* Task instructions: In the campaign recaps, where does the frost giant king have the Eberron party locked up?

* Text segment:
= = = =
I'm running two ongoing campaigns: a monthly(ish) game based in Freeport (which I've set on Oerth) with 12th-13th level PCs and another monthly(ish) game for my girlfriend set in Tethyr in the Forgotten Realms with 7th level PCs.

I'm also playing in a weekly game set in the far south of Middle Earth with mixed D&D and AU rules. My character is a 7th level magister.

Cheers


Richard
 

Well, the last event IMC are summed-up in the "Paladin Behaviour! Yay! Weee!" thread.

Shortly after that, guards (who weren't as fast as the PCs to find Evil's trail) arrived and discussed a bit with the PCs, asking them what they do know and telling them what happened in the Town Hall.

Then I wrapped the session on a cliffhanger as the PCs were trying to find a secret passage in those caves. Will they find anything? Is there anything to find?
 

I have two campaigns running:

Eberron Campaign

The party reached the dead city, a ruined, undead and aberration infested metropolis at Eberron's north pole. The frost giants who live there are mostly insane worshippers of the Cthulhu-esque beings of Xoriat. The party managed to talk to the immortal frost giant king without starting a fight, but they managed to inadvertantly offer him their service. So, he decided that they should be locked up in the (long abandoned) servant's quarters until he figures out how they can serve him. When the last session ended, they had just found a secret door in the quarters and were ready to see where it leads.

One of the PCs is possessed by the king's long dead sister, a cleric of some sort of sun god. They know that the ghost has some sort of plan to depose the king and purge the dead city of the awful, sanity-blasting creatures of Xoriat, but they aren't sure what it is (she seizes control of the shifter barbarian/ranger for only short periods of time, and then only to complete specific actions). They're in the city to find a lost artifact, and the information that describes where it is came from a hag who is either out to kill them or is simply giving them clues that lead them to where they are needed most. So, they aren't sure if they can trust it.
= = = =
* Data extract:
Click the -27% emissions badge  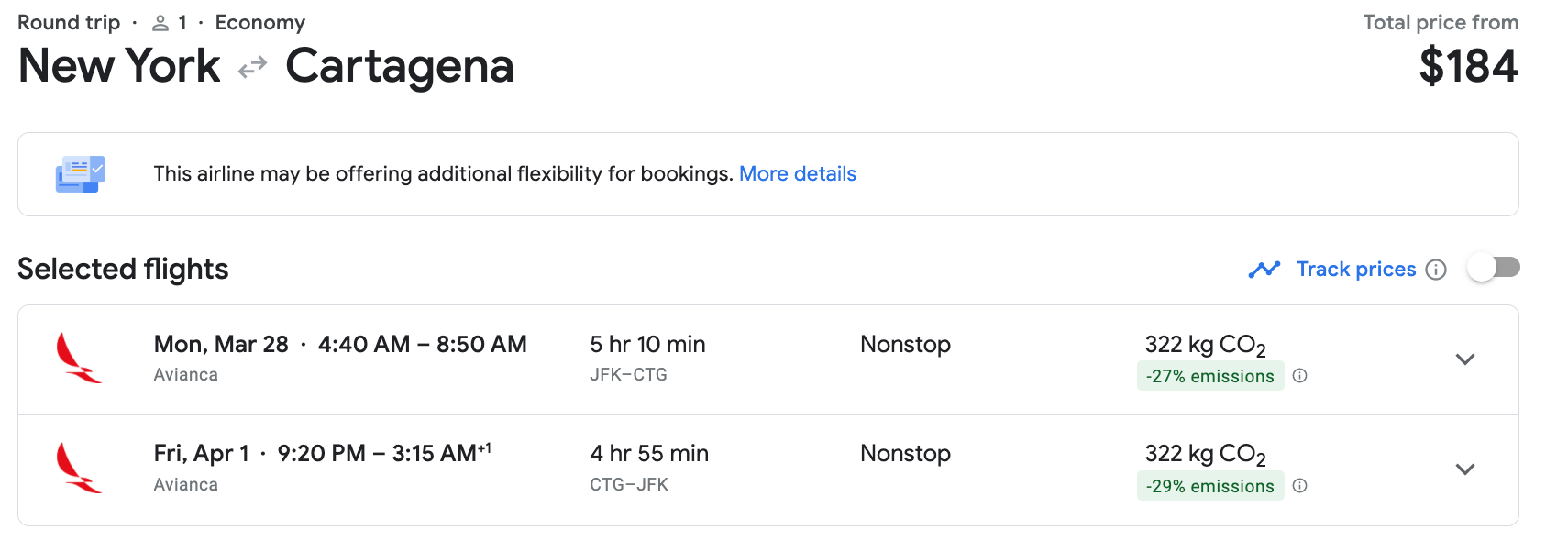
= = = =
* Written solution: In the long-abandoned servant's quarters.